- 指示 A:
記録のうち、「This screenshot has height=697, width=580.」を含む行から記録の最後までを、両端を含めてそのまま書き写しなさい。画像は除くこと。

この曲は、あたたかく希望に満ちた歌だ。発表したのは、確かちょうどXJAPANから離れようとしていた頃だ。とても疲弊し、苦悩の中で、あちら側へ行ってしまった頃。そんな状況でも、Toshlがこういうあたたかい歌を作り、歌えていたことは、少しほっとする。Toshl自身の誤った選択によって、その後の12年に渡る壮絶な日々が始まったわけだけれど、当時の彼を想うと、その道に歩みを進める中で希望を感じられる瞬間があったのなら、それはせめてもの救いだと思う。
Toshlはいま、どんな想いを込めて、どんな希望を込めてこの曲を歌っているのだろう。あの頃とは違う想いがたくさんたくさんあるだろう。でも、この曲が持つあたたかさや強さは何も変わっていない。「あの頃から何も変わっていない」のではなく、いまのToshlが持っているものは、本当はあの頃もあったのだと思う。本質は、そんなに変わらない。いまも昔も、ToshlはToshlだ。そして、曲は色あせることなく、むしろ深みを増して、私たちをやさしく包む。

太陽の代わりに、Toshlの声が降りそそぐ。いま、この曲を聴くことができて、幸せだ。ライブのたびに、ずっと聴きたかった曲が1曲ずつ叶えられていく。

- データ内容:
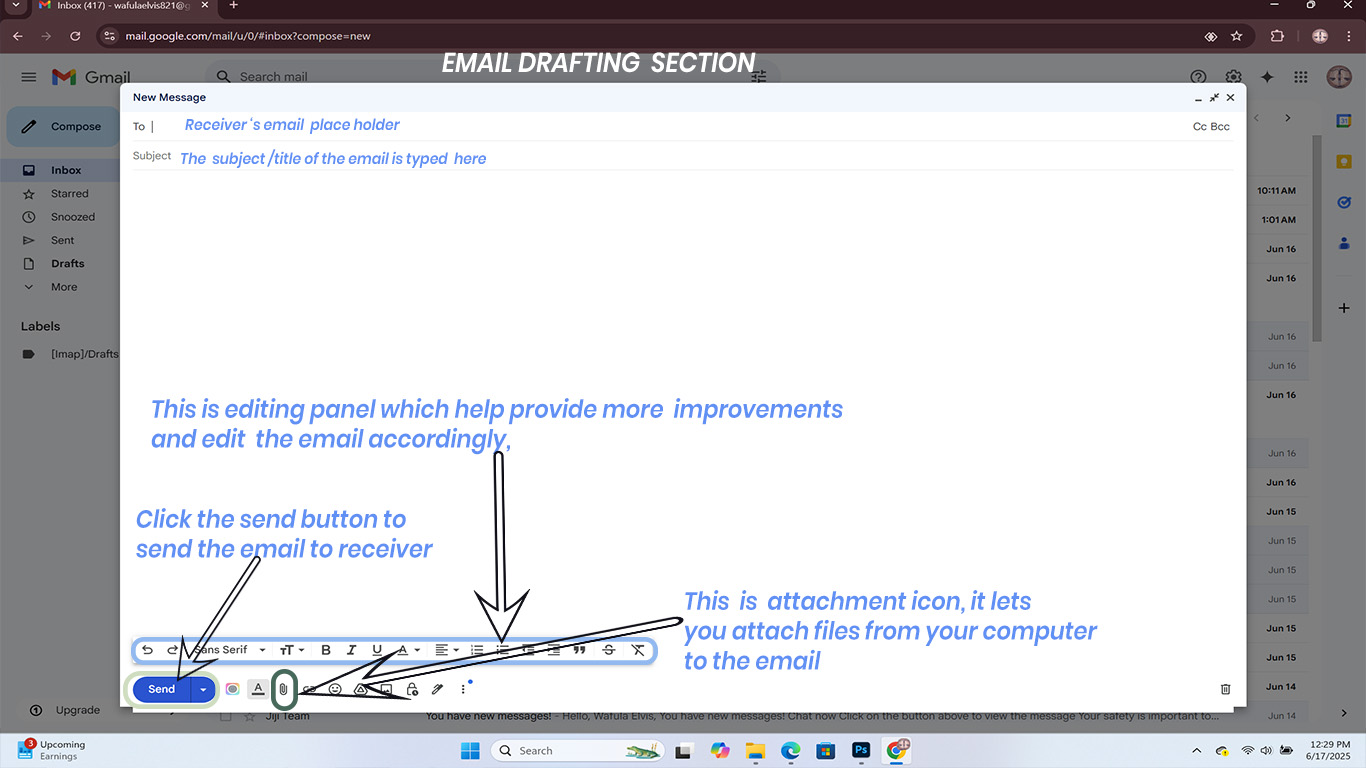This screenshot has height=768, width=1366.
Task: Open the insert emoji picker
Action: [x=335, y=689]
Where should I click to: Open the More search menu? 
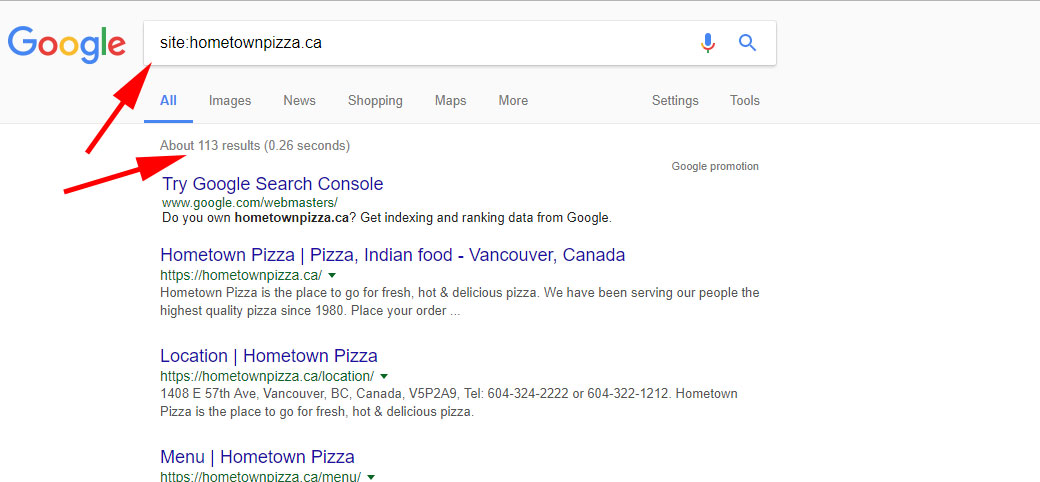pyautogui.click(x=513, y=101)
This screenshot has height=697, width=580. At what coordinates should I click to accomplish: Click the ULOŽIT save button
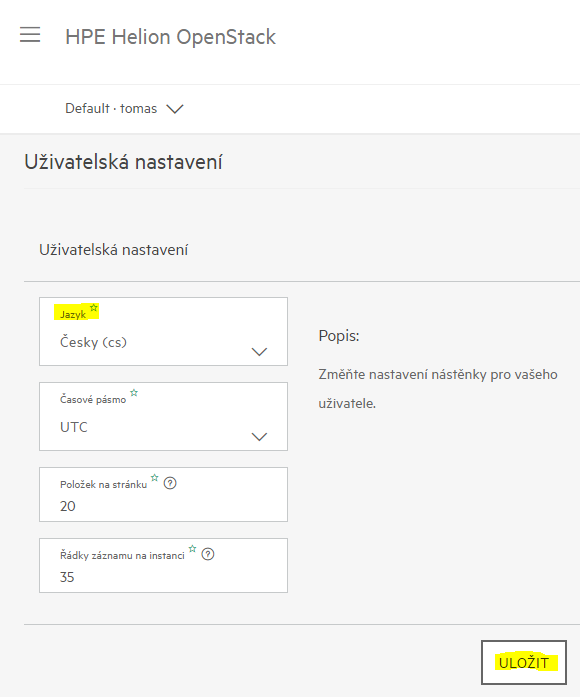point(524,662)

- 指示 B:
Toshlの曲についての抜粋文と照らし合わせ、次の各文が本文と合うかどうかを「はい」か「いいえ」で答えなさい。それぞれ、判断の決め手となる本文の語句を正確に引用すること。
(i) この曲は、ToshlがXJAPANから離れようとしていた頃に発表された。
(ii) 筆者は、この曲が持つあたたかさや強さは当時から変わってしまったと述べている。
(iii) ライブのたびに、ずっと聴きたかった曲が1曲ずつ叶えられていく。

- 解答 A:
This screenshot has height=697, width=580. At what coordinates should I click to accomplish: Click the ULOŽIT save button
point(524,662)

- 解答 B:
(i) はい。「発表したのは、確かちょうどXJAPANから離れようとしていた頃だ」
(ii) いいえ。「この曲が持つあたたかさや強さは何も変わっていない」
(iii) はい。「ライブのたびに、ずっと聴きたかった曲が1曲ずつ叶えられていく」